Tenet California announced today that Debbie Walsh has been named chief executive officer of USC University Hospital, a 265-bed academic medical center, and USC Norris Cancer Hospital, a 60-bed hospital that specializes in cancer treatment, effective immediately. Walsh, 51, has served as the hospitals’ interim chief executive officer since June 2006 and has been the chief operating officer since 2003. She is a Registered Nurse with a master’s degree in nursing, and also has served as the chief nursing officer for two years.

“Debbie is an accomplished health care executive with nearly 30 years of management and clinical experience,” said Jeffrey Flocken, senior vice president for Tenet’s California Region. “She has successfully led USC University Hospital and USC Norris to many accomplishments in the past year, most notably the completion of the new $150 million Norris Inpatient Tower in January. Debbie is respected by the physicians and nurses at both hospitals, and is well-deserving of this promotion.”

“For the past 12 years, I’ve been very fortunate to work in many leadership positions at these two hospitals and watch them grow,” said Walsh. “I look forward to continuing to develop our services and work with our employees, physicians, the Keck School of Medicine and the University of Southern California to provide quality care to our patients.”

In addition to shepherding the completion of the new Norris Inpatient Tower, Walsh has achieved several significant accomplishments during her tenure as interim CEO. In 2006, USC University Hospital was the top-rated hospital on Tenet’s internal balanced score card, which measures performance indicators such as quality and financial performance. She also led the implementation of new information technology systems at USC Norris and an update of those at USC University Hospital. USC University Hospital also received national recognition in U.S. News and World Report’s most recent issue of “America’s Best Hospitals” for making the list in multiple specialties, including one ranking in the top 10 for ophthalmology. Her leadership has been instrumental in helping the academic medical center improve the clinical performance measures of USC University Hospital’s abdominal transplant program.

Walsh has worked in multiple departments during her tenure at USCUH and USC Norris, including as associate administrator of interventional and diagnostic services, director of surgical services and director of the outpatient surgery center. She began her career as a nurse and spent eight years in clinical practice.

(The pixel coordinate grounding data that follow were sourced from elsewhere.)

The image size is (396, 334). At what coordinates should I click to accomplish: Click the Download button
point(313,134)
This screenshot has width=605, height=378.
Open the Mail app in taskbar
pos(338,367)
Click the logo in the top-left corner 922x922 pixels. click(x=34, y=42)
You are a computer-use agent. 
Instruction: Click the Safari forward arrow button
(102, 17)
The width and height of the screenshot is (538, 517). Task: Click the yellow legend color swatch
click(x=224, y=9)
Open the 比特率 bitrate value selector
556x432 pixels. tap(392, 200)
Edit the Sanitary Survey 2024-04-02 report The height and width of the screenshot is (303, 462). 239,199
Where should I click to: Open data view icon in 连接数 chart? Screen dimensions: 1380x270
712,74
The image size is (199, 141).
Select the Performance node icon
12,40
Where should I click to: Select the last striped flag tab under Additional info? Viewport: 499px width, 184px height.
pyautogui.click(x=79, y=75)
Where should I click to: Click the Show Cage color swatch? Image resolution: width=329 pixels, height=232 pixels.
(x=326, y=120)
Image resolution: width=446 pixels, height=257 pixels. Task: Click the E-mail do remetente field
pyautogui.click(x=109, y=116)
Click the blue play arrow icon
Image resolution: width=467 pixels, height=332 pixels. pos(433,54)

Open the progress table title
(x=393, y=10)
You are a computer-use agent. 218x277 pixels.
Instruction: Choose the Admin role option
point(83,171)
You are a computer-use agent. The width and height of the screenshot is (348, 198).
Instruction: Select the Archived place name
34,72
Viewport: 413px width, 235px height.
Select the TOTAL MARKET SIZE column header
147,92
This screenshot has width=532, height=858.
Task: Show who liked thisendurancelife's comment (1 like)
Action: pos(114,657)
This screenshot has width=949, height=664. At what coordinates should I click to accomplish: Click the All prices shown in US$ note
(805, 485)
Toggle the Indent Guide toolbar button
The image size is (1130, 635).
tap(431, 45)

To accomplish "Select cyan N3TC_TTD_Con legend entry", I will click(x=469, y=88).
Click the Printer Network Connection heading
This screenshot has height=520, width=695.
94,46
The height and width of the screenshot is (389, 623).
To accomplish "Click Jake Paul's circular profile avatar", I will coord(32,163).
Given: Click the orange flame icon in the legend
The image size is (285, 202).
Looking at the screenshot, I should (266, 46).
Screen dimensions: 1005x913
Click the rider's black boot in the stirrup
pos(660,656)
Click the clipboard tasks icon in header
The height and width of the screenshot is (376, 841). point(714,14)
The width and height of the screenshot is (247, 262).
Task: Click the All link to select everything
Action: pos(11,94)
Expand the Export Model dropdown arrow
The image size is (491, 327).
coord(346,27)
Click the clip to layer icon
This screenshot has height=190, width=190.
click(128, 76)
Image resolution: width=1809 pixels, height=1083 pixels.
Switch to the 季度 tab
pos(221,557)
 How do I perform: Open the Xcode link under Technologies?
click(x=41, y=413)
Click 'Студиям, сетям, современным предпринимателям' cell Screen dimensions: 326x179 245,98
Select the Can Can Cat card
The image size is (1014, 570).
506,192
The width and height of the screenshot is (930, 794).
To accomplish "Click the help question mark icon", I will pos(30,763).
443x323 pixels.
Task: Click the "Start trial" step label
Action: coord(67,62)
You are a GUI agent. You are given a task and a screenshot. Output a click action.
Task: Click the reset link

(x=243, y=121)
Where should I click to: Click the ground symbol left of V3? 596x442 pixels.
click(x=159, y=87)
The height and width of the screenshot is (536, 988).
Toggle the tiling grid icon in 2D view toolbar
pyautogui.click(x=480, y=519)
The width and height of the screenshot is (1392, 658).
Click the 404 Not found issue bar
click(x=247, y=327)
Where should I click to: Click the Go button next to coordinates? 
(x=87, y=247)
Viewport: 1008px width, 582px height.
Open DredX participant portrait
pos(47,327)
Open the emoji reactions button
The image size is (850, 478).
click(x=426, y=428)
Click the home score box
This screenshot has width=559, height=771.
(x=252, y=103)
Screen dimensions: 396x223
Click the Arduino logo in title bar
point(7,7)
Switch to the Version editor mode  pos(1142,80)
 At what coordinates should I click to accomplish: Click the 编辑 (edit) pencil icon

Walsh has a bachelor’s degree in nursing from California State University, Los Angeles and a master’s degree in nursing from Azusa Pacific University in Azusa, Calif.

Tenet California, a region of Tenet Healthcare Corporation (NYSE: THC), comprises 17 acute care hospitals in California and one in Nebraska with approximately 3,424 beds and numerous related health care services. The region includes USC University Hospital in Los Angeles and Creighton University Medical Center in Omaha, Neb. — two renowned academic medical centers — as well as major urban and community hospitals that serve large and diverse populations in Southern, Northern and Central California.

Tenet California’s hospitals are Community Hospital of Los Gatos, Desert Regional Medical Center, Doctors Hospital of Manteca, Doctors Medical Center of Modesto, Fountain Valley Regional Hospital and Medical Center, Garden Grove Hospital and Medical Center, Irvine Regional Hospital and

Medical Center, John F. Kennedy Memorial Hospital, Lakewood Regional Medical Center, Los Alamitos Medical Center, Placentia-Linda Hospital, San Dimas Community Hospital, San Ramon Medical Center, Sierra Vista Regional Medical Center, Twin Cities Community Hospital and USC University Hospital. The region’s sole Nebraska hospital is Creighton University Medical Center in Omaha. Tenet California also includes USC Norris Cancer Hospital, a specialty hospital. Tenet’s hospitals aim to provide the best possible care to every patient who comes through their doors, with a clear focus on quality and service. Tenet can be found on the World Wide Web at www.tenethealth.com.